I guess most people already know that the clan got its start and built its fortune by producing duck calls - really good duck calls. In addition, the following is just a partial list of Duck Dynasty products that are available through commercial outlets and mail-order or online purchases: Hunting clothing, action figures, Chia Pets, door mats, cigars, wine, Cajun Style Zesty Seasoning, Duck Dynasty printed duct (not duck) tape, wallets, watches, throw blankets, dog tags, and garden gnomes. The cutest product is edible cake-topper figurines which Phil says are, “...perfect for your wedding to a 15-year-old girl...”
They have produced hunting DVDs, books on religion, cookbooks, the Duck Dynasty Redneck Wisdom Board Game, and my favorite, “Si-Cology 1: Tales and Wisdom from Duck Dynasty’s Favorite Uncle.” They have also dabbled in the holiday music business with a single called, “Hairy Christmas,” and an album entitled “Duck the Halls: A Robertson Family Christmas.”
But wait, there’s more! The clan has now partnered with the Mossberg & Sons, Inc. firearms company to produce “Duck Commander Firearms.” You would expect them to be producing a variety of shotguns, and they have. In addition, they will produce semi-automatic rifles and pistols. These are large-capacity .22 caliber weapons with magazines of 25 rounds. I am at a loss for the need of such weapons as they relate to fowl and small game hunting in those swamps. Mossberg has a great marketing line for the automatic pistol however: “The pistol is perfect for small game, plunking, target shooting or clearing cottonmouths out of your duck blind.”
All these weapons will have their patented waterfowl camouflage design along with their logo which shows a duck in flight. Also, each weapon with have the words, “Faith, Family, Duck” etched alongside the logo. But wait, there’s more! With each purchase of a Duck Dynasty Firearm, you will also get an American flag bandana “...like the one worn by Willie!”
Phil Robertson staunchly maintains that he and his whole family live a life steeped in biblical principles. He has been having a long-standing feud with the A&E Network censors who have intermittently bleeped parts of the unscripted family dialogue. Phil says there is never any profanity and he especially resents the deletion of the word “Jesus” during the episode-ending prayers. Rightly, or wrongly, old Phil says it like he sees it and that philosophy recently got him in hot water over an interview he granted to GQ Magazine that offended several minority groups. I got a kick out of the fact the article was entitled, “What the Duck?”

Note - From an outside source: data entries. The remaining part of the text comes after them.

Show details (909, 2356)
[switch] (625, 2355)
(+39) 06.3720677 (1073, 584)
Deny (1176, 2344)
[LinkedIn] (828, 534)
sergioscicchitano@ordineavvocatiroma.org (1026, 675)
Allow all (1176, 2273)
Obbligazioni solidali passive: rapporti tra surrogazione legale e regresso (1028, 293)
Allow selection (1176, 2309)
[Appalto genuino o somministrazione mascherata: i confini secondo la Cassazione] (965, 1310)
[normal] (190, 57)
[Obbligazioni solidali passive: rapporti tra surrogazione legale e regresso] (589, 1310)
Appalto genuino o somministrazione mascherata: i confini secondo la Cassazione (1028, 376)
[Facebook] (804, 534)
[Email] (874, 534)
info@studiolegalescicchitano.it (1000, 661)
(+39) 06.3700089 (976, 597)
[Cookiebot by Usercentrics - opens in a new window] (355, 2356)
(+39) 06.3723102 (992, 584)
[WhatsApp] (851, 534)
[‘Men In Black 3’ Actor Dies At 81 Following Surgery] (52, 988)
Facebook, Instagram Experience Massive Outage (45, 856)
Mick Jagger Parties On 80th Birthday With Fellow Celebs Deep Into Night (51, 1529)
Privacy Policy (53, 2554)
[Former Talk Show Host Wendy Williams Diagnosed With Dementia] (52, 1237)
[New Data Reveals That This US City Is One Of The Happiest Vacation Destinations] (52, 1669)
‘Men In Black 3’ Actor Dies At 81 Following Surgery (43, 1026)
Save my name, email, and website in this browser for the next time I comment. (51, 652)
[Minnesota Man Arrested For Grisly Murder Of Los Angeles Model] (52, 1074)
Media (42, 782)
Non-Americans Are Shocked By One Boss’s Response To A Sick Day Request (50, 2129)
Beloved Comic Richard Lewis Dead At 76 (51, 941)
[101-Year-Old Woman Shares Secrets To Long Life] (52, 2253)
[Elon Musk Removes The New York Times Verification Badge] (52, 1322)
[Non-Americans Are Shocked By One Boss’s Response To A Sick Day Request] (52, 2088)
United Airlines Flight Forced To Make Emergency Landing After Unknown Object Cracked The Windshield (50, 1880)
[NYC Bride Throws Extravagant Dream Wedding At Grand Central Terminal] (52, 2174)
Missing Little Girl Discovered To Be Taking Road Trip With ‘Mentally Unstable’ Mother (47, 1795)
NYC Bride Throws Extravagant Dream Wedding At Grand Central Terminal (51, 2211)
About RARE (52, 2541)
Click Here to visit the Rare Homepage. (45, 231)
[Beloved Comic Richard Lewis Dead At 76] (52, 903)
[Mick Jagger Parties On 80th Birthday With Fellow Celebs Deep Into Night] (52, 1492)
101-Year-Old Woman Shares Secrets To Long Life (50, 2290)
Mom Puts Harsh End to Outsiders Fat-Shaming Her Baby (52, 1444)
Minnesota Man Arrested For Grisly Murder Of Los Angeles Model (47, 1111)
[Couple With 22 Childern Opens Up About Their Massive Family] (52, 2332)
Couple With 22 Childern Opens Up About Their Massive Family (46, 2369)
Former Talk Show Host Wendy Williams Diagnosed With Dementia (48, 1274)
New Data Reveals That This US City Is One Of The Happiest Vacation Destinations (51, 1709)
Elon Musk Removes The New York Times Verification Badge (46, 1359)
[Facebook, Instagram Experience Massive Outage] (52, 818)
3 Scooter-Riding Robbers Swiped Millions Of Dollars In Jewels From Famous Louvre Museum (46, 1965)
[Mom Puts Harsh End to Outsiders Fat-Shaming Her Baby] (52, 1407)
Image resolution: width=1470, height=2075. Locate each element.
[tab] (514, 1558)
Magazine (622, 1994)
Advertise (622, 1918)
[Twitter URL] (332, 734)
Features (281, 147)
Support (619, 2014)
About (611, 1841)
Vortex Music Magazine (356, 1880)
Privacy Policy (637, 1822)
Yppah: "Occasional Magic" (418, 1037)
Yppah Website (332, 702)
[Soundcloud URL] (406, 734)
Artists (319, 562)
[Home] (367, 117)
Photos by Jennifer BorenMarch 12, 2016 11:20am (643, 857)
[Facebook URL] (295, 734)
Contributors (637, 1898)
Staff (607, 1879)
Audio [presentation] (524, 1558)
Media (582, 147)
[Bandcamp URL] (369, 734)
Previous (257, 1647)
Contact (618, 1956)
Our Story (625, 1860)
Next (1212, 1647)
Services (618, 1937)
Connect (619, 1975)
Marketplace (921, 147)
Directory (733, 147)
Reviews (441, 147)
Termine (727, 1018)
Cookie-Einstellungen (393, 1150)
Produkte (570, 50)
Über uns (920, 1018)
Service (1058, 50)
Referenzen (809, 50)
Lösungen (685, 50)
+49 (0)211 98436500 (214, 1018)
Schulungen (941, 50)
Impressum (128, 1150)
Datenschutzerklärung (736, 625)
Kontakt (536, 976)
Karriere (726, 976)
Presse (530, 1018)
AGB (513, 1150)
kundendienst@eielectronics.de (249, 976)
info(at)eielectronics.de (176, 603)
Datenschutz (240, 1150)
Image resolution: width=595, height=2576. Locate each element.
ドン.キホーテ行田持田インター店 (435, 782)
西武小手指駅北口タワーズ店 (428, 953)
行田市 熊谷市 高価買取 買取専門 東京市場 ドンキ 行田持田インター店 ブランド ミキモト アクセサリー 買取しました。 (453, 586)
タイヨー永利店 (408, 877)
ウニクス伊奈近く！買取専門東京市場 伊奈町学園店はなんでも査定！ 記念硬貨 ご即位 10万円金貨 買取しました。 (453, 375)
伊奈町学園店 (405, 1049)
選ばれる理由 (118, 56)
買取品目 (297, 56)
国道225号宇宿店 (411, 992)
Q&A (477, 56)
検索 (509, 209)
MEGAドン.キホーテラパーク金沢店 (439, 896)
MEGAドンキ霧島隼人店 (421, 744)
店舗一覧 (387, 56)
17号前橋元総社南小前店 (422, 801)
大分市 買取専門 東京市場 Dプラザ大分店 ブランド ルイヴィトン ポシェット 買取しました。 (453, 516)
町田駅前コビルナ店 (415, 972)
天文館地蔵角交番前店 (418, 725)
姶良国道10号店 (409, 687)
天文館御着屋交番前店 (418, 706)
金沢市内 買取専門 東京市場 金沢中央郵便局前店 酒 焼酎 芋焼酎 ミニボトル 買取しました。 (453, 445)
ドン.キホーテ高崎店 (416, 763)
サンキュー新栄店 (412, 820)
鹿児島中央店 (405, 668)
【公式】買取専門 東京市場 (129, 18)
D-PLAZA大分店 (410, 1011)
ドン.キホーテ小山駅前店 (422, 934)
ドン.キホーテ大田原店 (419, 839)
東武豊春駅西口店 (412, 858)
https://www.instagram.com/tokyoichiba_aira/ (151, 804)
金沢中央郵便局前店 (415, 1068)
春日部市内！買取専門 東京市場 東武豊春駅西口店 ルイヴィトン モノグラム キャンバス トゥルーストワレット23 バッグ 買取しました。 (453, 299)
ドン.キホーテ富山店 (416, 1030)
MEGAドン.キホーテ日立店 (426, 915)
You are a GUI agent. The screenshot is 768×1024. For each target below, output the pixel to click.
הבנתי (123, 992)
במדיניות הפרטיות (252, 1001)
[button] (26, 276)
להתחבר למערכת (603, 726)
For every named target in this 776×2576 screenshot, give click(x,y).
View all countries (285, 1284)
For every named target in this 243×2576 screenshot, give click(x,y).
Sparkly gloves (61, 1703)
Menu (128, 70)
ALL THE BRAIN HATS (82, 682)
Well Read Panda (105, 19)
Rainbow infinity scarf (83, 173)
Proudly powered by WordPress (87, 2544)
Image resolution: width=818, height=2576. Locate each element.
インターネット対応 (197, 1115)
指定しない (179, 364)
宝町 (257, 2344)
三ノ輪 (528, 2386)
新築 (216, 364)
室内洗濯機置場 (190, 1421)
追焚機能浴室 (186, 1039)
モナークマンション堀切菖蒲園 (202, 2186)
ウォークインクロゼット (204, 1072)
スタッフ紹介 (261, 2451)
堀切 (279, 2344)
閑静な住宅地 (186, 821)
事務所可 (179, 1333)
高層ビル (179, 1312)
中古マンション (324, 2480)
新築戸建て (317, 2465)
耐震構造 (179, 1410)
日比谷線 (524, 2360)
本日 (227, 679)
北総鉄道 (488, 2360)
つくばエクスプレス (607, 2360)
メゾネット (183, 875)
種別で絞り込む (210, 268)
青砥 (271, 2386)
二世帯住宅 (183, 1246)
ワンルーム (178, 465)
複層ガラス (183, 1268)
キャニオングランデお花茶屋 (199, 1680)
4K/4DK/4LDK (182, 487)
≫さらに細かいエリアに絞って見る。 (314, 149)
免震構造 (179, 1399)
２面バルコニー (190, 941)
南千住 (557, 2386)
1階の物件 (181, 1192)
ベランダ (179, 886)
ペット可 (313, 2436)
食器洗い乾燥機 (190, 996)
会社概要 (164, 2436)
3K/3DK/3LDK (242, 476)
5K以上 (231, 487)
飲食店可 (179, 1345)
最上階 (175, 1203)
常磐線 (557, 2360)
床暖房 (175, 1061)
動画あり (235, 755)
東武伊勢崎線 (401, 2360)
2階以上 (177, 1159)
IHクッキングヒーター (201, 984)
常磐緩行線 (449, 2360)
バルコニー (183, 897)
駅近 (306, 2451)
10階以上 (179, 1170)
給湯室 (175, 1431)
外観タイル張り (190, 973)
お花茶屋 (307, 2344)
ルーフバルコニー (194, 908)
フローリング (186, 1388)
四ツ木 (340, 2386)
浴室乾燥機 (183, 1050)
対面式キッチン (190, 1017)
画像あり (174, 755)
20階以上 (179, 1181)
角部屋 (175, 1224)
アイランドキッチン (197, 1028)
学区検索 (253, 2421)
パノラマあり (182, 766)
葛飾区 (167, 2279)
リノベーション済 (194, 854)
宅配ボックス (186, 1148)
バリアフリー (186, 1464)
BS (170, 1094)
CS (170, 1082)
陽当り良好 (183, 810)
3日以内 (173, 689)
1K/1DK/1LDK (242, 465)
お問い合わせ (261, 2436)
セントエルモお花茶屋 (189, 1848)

Phil takes that same spiritual outlook on guns and hunting ducks. He put it succinctly when he said, “Where there’s design, there’s a designer. We were designed to kill ducks.” He also said, “You know what makes me happy, ladies and gentlemen? To blow a mallard duck’s head smooth off.” I find a certain irony that their logo features a wild duck in flight - it would appear that a headless mallard, crashing down into the duck blind, would be more appropriate to his sentiments.
I will close this rant with a few things you probably will never hear from Phil Robertson:
We don’t keep no firearms in this house. Do you think my hair and beard are too long? I think
deer heads are tacky and detract from the decor of the house. I prefer to have my fish poached or
boiled. The tires on that truck are just too big. Honey, did you mail that donation off to
Greenpeace? This morning, I think I’ll have grapefruit instead of biscuits and gravy.